Relata una serie inacabable de conflictos. El primer partido comunista, dice, “sostuvo una guerra a muerte con el Partido Comunista Obrero, que era de tendencia centrista”; la Comintern impuso una fusión de los rivales, en que la facción de Andrade acabó por quedarse marginado. El mismo Andrade incluso estaba amenazado de expulsión. “El Partido Comunista”, concluye pesimista, “actualmente puede decirse que, de hecho, no existe en España. Un grupo de apaches han establecido su dictadura y hacen lo que les da la gana. La gente, asqueada con todas estas cosas, está inactiva, aunque la idea comunista tiene en España cada vez más simpatías”.

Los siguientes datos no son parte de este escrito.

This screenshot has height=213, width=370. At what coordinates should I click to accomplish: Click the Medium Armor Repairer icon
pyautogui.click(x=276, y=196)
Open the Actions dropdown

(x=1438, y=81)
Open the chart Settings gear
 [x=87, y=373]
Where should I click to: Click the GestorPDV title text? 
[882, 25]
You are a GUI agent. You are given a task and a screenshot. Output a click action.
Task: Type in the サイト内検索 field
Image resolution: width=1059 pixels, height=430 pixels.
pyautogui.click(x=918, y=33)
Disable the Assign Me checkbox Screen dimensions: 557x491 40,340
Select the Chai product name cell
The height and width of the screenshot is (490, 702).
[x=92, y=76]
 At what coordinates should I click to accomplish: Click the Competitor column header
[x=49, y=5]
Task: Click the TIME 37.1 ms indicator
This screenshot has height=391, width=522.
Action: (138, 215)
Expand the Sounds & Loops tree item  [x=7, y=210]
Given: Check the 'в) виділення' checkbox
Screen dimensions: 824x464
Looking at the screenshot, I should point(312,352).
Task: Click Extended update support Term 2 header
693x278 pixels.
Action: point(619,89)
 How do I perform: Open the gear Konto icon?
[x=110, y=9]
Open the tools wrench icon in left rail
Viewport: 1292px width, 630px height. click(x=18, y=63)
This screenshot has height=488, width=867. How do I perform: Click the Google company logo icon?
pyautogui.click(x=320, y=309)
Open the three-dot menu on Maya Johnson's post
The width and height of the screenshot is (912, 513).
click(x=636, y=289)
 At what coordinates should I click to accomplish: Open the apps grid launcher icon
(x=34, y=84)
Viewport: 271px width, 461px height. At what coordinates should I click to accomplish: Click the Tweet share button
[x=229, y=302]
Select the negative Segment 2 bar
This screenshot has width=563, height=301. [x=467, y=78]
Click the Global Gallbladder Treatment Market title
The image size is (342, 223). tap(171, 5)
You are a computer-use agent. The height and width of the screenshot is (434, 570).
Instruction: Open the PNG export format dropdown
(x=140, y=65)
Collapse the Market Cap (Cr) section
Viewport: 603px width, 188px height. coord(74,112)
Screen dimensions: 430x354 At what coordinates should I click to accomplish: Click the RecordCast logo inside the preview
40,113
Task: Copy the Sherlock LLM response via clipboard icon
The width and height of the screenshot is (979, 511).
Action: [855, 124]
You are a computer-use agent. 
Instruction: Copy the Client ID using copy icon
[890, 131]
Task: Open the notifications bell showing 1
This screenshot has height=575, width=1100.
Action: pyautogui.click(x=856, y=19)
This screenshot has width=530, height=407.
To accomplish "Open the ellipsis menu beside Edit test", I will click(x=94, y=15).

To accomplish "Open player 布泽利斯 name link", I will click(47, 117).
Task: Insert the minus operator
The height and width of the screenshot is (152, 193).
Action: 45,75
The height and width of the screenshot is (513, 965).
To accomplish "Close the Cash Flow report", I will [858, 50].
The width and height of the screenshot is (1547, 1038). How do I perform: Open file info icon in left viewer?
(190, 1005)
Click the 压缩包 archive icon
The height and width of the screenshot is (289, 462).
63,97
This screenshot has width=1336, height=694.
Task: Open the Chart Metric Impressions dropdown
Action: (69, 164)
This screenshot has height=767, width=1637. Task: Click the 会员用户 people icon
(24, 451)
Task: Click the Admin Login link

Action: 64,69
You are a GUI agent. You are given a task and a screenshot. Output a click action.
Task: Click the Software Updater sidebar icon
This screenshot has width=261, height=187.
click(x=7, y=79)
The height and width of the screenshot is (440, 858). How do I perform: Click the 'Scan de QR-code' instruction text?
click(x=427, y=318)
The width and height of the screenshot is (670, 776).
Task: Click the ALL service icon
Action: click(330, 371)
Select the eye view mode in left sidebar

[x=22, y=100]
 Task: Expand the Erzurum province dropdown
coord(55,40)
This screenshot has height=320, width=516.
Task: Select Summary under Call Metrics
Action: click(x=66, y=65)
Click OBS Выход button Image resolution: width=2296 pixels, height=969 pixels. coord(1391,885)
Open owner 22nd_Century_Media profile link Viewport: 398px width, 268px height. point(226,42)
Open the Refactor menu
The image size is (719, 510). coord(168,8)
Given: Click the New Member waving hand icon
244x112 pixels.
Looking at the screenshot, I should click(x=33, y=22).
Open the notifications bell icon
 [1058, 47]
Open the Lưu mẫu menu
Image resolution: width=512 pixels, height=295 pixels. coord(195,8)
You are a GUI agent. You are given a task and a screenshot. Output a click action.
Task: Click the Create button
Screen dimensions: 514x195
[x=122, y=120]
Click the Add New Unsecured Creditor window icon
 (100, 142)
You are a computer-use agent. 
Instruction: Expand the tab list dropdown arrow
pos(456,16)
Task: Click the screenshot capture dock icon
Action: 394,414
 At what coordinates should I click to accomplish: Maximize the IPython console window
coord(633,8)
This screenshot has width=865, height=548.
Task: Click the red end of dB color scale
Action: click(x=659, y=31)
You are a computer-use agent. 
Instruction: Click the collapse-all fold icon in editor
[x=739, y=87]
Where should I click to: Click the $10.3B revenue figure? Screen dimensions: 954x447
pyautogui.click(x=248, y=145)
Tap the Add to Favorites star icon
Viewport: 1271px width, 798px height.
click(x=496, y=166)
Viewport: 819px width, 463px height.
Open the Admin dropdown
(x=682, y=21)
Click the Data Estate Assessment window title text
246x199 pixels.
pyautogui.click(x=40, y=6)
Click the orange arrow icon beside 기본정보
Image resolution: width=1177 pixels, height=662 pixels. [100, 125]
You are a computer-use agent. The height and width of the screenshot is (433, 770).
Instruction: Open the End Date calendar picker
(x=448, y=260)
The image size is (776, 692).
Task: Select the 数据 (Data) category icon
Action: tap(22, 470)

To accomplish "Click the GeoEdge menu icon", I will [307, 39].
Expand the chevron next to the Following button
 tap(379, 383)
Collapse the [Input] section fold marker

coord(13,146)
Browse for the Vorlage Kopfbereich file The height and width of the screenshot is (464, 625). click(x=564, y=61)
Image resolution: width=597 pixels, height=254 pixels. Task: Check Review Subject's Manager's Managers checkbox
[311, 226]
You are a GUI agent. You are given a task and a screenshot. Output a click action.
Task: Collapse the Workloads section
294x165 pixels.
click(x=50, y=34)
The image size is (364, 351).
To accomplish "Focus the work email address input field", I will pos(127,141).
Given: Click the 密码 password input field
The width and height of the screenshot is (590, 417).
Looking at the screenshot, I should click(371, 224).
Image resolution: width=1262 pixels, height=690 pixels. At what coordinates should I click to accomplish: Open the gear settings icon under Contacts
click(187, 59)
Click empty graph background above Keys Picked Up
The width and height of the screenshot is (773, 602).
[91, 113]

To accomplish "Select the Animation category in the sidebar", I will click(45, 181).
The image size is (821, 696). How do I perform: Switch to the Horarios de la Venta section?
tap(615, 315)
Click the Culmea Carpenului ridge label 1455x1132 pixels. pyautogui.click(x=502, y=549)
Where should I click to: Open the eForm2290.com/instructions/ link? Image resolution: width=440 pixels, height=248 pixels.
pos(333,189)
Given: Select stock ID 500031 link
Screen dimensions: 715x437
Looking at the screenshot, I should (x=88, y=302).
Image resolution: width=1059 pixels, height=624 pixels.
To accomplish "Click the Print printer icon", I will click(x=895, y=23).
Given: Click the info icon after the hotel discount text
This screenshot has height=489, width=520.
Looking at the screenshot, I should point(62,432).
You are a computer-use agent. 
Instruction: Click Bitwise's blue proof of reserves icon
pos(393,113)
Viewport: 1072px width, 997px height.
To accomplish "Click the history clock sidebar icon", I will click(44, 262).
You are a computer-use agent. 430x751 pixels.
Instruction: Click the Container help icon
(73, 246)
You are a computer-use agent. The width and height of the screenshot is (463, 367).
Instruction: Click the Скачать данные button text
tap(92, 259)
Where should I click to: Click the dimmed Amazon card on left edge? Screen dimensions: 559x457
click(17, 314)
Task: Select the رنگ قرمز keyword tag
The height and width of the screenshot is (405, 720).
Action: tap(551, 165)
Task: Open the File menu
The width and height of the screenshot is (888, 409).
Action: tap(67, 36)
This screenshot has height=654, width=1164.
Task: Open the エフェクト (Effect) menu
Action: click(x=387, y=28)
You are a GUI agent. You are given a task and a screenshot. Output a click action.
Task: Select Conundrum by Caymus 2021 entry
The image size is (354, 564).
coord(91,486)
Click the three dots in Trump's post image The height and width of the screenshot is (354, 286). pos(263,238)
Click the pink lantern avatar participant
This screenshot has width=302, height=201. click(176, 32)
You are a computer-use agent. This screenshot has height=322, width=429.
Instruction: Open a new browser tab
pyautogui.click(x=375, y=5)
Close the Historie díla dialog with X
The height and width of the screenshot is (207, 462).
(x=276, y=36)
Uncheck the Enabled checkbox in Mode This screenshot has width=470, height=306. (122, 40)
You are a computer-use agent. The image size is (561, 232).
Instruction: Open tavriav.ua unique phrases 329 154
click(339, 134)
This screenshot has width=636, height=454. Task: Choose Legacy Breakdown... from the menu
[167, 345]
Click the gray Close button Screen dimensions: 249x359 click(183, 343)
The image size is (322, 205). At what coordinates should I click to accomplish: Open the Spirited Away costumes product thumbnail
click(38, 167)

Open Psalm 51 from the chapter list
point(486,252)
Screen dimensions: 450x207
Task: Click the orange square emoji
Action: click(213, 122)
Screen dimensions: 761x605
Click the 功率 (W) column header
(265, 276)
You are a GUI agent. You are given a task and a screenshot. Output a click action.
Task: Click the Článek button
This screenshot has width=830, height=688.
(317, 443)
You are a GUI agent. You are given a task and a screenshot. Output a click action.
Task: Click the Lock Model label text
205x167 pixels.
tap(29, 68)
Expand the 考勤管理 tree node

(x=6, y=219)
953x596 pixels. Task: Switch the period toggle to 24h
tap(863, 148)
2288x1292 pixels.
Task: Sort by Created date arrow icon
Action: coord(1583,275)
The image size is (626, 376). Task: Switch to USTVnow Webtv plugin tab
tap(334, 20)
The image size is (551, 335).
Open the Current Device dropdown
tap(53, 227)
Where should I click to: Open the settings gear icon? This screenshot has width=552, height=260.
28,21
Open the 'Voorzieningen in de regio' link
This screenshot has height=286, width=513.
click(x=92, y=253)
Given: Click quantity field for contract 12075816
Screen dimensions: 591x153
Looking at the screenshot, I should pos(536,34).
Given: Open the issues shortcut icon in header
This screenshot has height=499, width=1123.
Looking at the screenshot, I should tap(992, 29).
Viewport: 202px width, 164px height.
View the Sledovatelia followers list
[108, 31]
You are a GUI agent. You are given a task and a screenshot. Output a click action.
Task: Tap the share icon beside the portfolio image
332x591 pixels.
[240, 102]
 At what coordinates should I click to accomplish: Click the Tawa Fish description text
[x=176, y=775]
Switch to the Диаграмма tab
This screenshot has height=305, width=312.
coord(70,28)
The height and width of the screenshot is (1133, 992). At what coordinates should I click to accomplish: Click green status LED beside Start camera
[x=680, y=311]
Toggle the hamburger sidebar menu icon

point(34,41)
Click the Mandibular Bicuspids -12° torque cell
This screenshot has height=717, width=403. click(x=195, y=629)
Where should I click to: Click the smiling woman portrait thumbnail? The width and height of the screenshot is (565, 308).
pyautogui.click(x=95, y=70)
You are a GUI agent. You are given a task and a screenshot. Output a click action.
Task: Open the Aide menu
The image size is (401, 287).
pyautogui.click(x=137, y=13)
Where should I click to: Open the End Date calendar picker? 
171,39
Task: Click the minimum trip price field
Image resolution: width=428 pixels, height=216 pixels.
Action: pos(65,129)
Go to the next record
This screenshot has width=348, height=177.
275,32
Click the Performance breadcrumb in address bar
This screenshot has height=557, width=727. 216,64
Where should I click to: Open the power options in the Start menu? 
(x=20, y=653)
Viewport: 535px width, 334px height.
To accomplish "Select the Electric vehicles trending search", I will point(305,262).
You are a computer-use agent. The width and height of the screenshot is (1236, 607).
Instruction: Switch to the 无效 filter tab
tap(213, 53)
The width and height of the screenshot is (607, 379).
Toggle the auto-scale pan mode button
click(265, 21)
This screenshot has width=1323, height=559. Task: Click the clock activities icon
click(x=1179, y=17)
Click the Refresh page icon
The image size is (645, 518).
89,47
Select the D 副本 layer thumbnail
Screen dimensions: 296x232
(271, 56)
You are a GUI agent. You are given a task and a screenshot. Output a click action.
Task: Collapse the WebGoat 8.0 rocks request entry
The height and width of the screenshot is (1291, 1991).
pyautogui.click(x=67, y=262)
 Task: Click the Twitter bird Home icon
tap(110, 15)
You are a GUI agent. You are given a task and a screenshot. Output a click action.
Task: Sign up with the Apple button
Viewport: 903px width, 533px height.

Geers también ha sufrido lo suyo. Poco después de regresar de España, rompe con el Partido Comunista de Holanda para fundar, con el poeta Herman Gorter, un partido comunista nuevo de orientación consejista el modelo alemán del Kommunistische Arbeiterspartei Deutschlands (KAPD). El nuevo partido holandés, el KAPN, lo dirige Geers al mismo tiempo que trabaja como maestro de español en la ciudad oriental de Enschedé, que cuenta con un importante movimiento obrero. Para Geers, el KAPN supone el primer paso en una evolución ideológica que le irá alejando del marxismo. El llamado “comunismo de consejos”, que origina precisamente entre izquierdistas norteños como el holandés Anton Pannekoek, rechaza el “comunismo de partido” de Lenin. En su lugar, propone que la clase obrera se organice, autonómicamente, en consejos locales y gremiales. En ese sentido, el comunismo consejista se aproxima al anarcosindicalismo. En esta evolución de Geers, es muy probable que influyeran sus dos años en España, donde pudo observar de primera mano la fuerza del movimiento anarquista más poderoso y mejor organizado de Europa. Andrade no comulga con la evolución de su camarada holandés —“Conozco cuál es tu posición en relación con el movimiento comunista internacional”, escribe. “No creo descubrirte una gran cosa si te digo que no estoy conforme”—, aunque no por ello le niega su amistad. (En Holanda, la disidencia de Geers sí incita la enemistad de sus antiguos compañeros del Partido Comunista Neerlandés, que en su congreso de noviembre de 1921 —según apunta el agente del servicio secreto que lo observa— advierten contra “el movimiento puramente anarquista del Dr. Geers, antiguo compañero de partido, que está teniendo mucho seguimiento en Enschedé”).
***
Años más tarde le contactan a Andrade —que ha pasado décadas como exiliado en Francia, para volver a Madrid en 1978— desde el Instituto Internacional de Historia Social de Ámsterdam. Le comunican que Geers, al morir en 1965, legó sus papeles al Instituto, uno de los mayores archivos de militancia obrera del mundo. Los archiveros se han topado con un fajo de cartas de Andrade a Geers, de las que le mandan fotocopias. Leyéndolas, Andrade no puede por menos de avergonzarse por su propia impetuosidad juvenil. “[M]e salieron los colores a la cara”, le escribe a su viejo compañero POUMista Antonio Rodríguez. “Pero ahora, al irlas copiando me ha parecido que, con todas las ultranzas y palabras violentas que contienen, por su sinceridad y pasión no carecen de cierto interés y revelan el entusiasmo de una época en que un grupo de chicos emprendieron la inmensa tarea e construir el Partido Comunista Español”.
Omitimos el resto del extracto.